Robin Asbell's healthy cookbooks are witty, stylish and immensely useful. She has a knack for making unfamiliar, trendy ingredients and techniques attainable to every cook. Her "Big Vegan Cookbook" reversed my cynicism toward strict plant-based eating. Dog-eared and spattered, that tome is a go-to on my kitchen shelf.
She turns to bowls in her new book, "Great Bowls of Food: Grain Bowls, Buddha Bowls, Broth Bowls, and More" (The Countryman Press, 178 pages, $21.95).

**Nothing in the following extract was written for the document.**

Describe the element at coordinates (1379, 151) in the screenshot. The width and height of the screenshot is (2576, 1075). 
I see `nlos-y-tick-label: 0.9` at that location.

Asbell describes these recipes as multilayered meals of grain or vegetable base, topped with a variety of components and finished with a sauce. These are different from stews or soups where everything is cooked together. Her definition of a bowl meal and her instructions for basic bowl-building are poetic and inspiring. Suffice it to say that once I embraced the concept, I have been "bowling" with friends and alone.
The book provides all you need to know for creating healthful bowl meals — breakfast, lunch and dinner. Most helpful are the first two chapters that cover grains, grain alternatives and condiments. I find the graphs, ratios and cooking times essential in any cooking scenario. Along with the recipes for individual bowl meals, Asbell's Big Party Platter chapter is full of dinner-party-worthy ideas, and she provides recipes for dessert bowls, too.

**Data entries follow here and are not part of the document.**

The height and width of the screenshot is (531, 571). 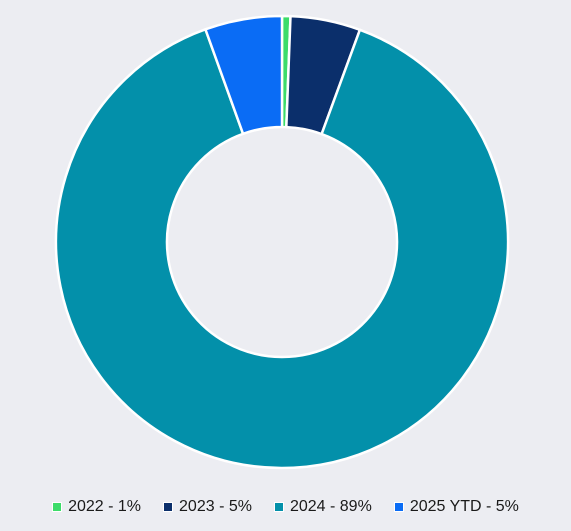 What do you see at coordinates (244, 75) in the screenshot?
I see `donut-slice-2025-ytd` at bounding box center [244, 75].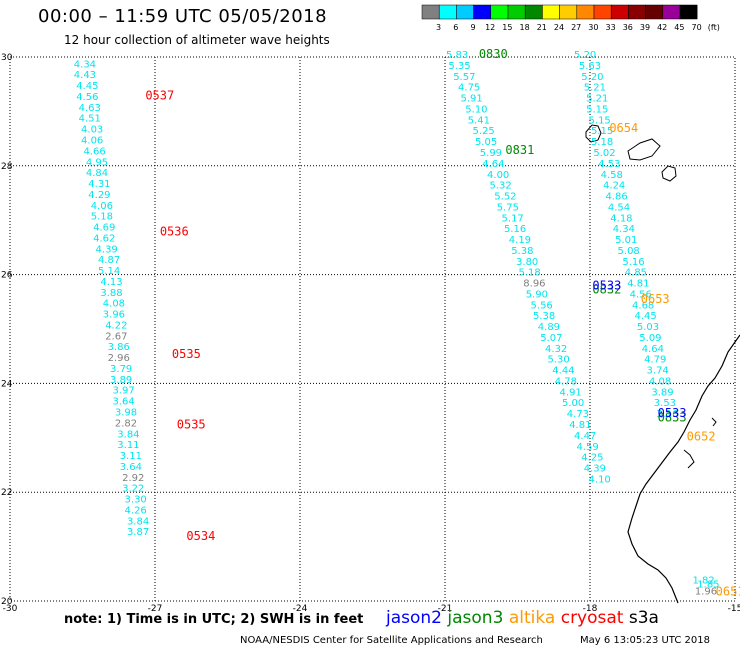  Describe the element at coordinates (131, 456) in the screenshot. I see `wave-height-value: 3.11` at that location.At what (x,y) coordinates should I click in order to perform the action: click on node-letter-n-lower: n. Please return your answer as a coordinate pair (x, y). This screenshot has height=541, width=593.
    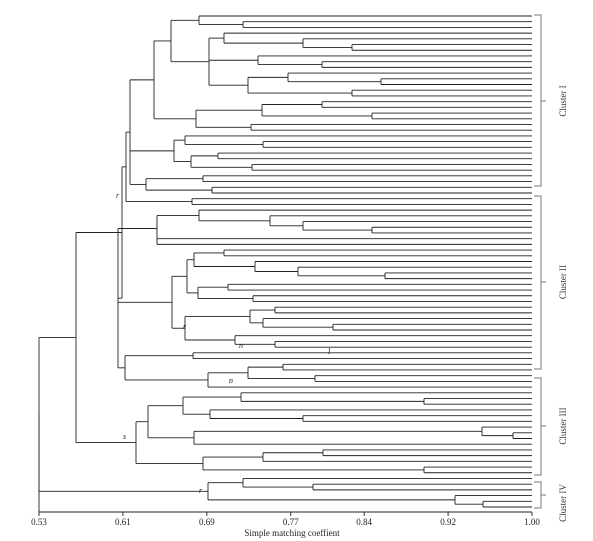
    Looking at the image, I should click on (231, 380). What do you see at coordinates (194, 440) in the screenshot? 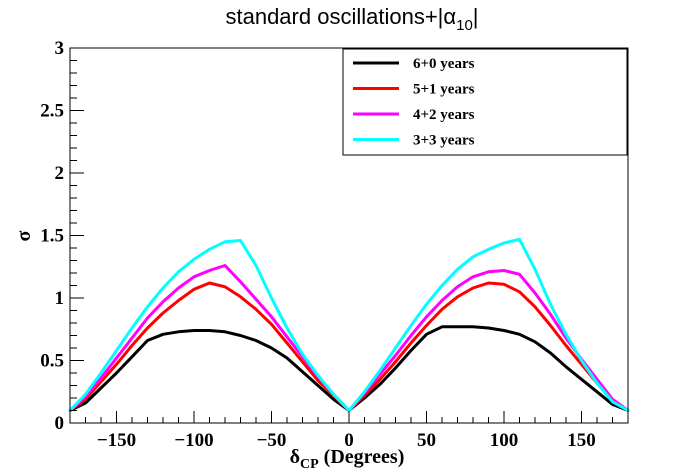
I see `x-tick-label: −100` at bounding box center [194, 440].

While I'm not one for breakfast, the make-ahead Orange-Oat Tabbouleh with Parsley, Pistachios and Carrots got me going one slow rainy morning. I assembled it in a Mason jar the night before, as instructed. Enjoyed over the course of a hectic morning, it helped keep the post-coffee craving at bay.
The Big Buddha Bowl lives up to its name. A riot of color and texture, it layers kale, avocado, red cabbage, yellow beets and edamame on brown rice, and laces it all together with a golden dressing of turmeric, ginger and dates. It's vibrant, power-packed with nutrients and simply fun to eat.

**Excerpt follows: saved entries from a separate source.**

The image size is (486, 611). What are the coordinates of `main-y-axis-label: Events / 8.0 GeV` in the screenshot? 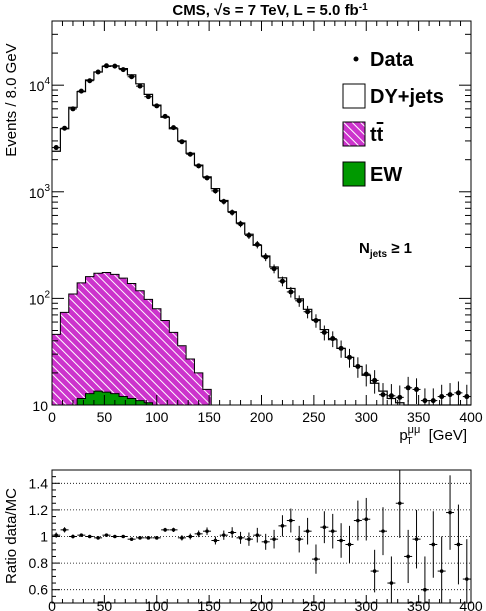 It's located at (12, 100).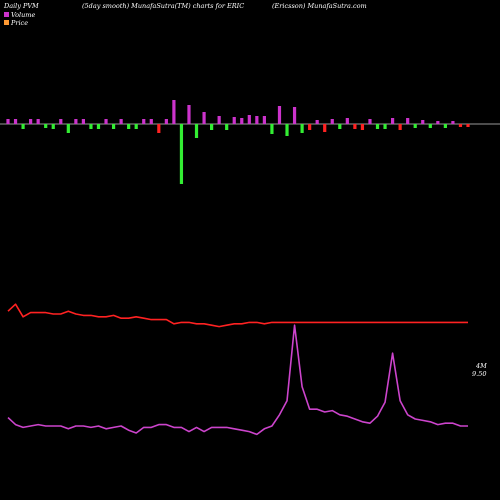 This screenshot has width=500, height=500. Describe the element at coordinates (6, 14) in the screenshot. I see `legend-volume-swatch` at that location.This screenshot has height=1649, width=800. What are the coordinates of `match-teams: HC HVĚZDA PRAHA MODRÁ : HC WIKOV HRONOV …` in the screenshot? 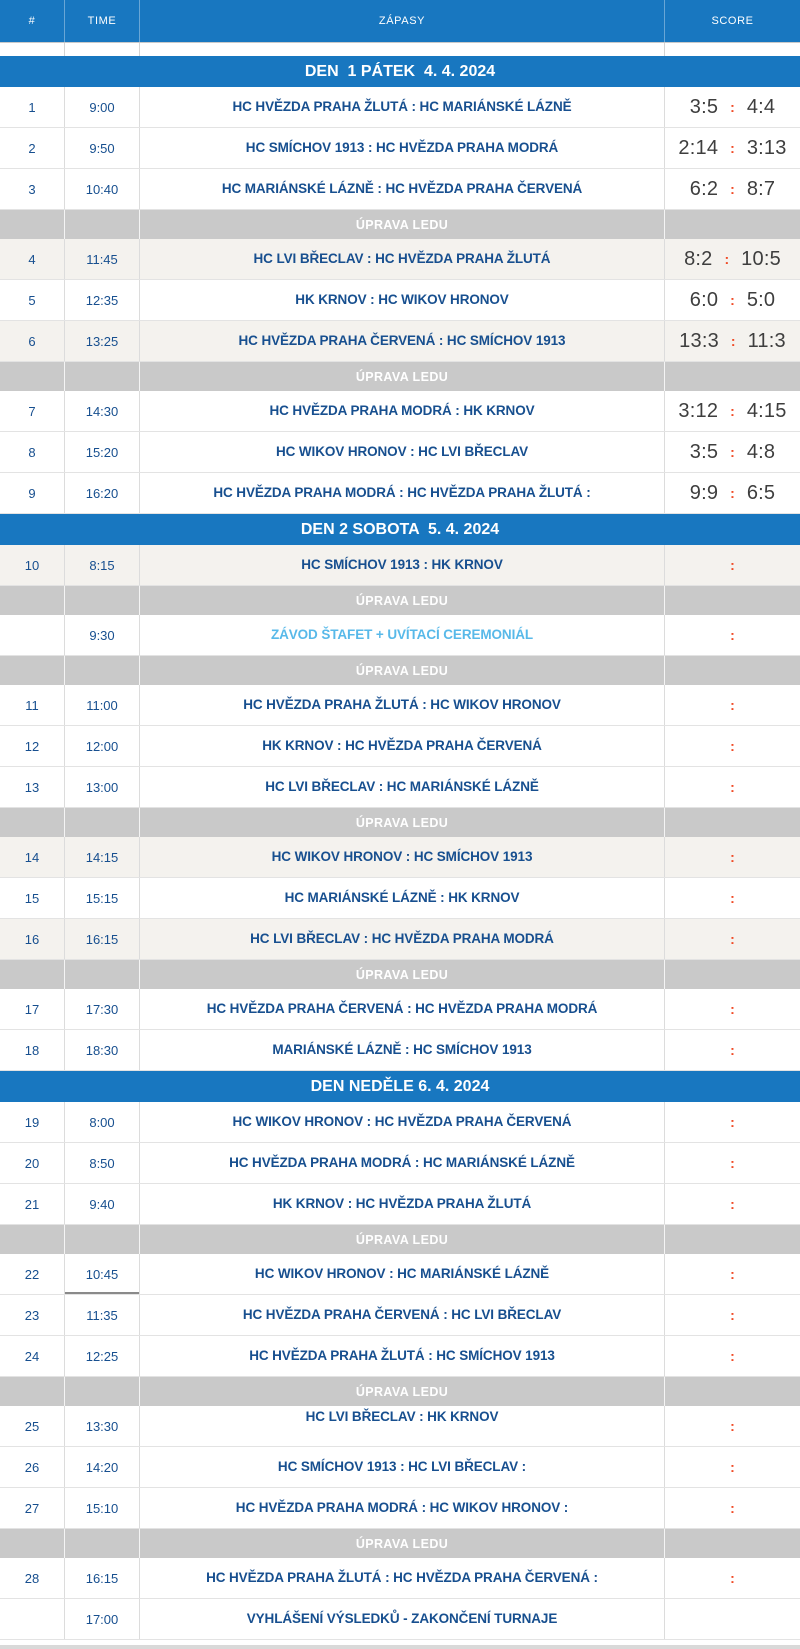 It's located at (402, 1508).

"Great Bowls" isn't just for vegetarians and vegans. There are winning recipes for meat, fish and fowl, such as the Fish Taco Bowl With Soft Grits or the Barbecued Chicken Bowl with blue corn chips, both of which are hits with my 25-year-old son. Lighter, "brothy" bowls make a simple fix on a busy weeknight.
Cure a Cold Brothy Bowl offers what Mom might make if Mom were hip. The dessert bowls seem just right for brunch. With such combinations as Oats With Strawberries and Lemony Cheesecake Sauce, or Buttermilk Quinoa With Praline Pecans, who needs an egg bake?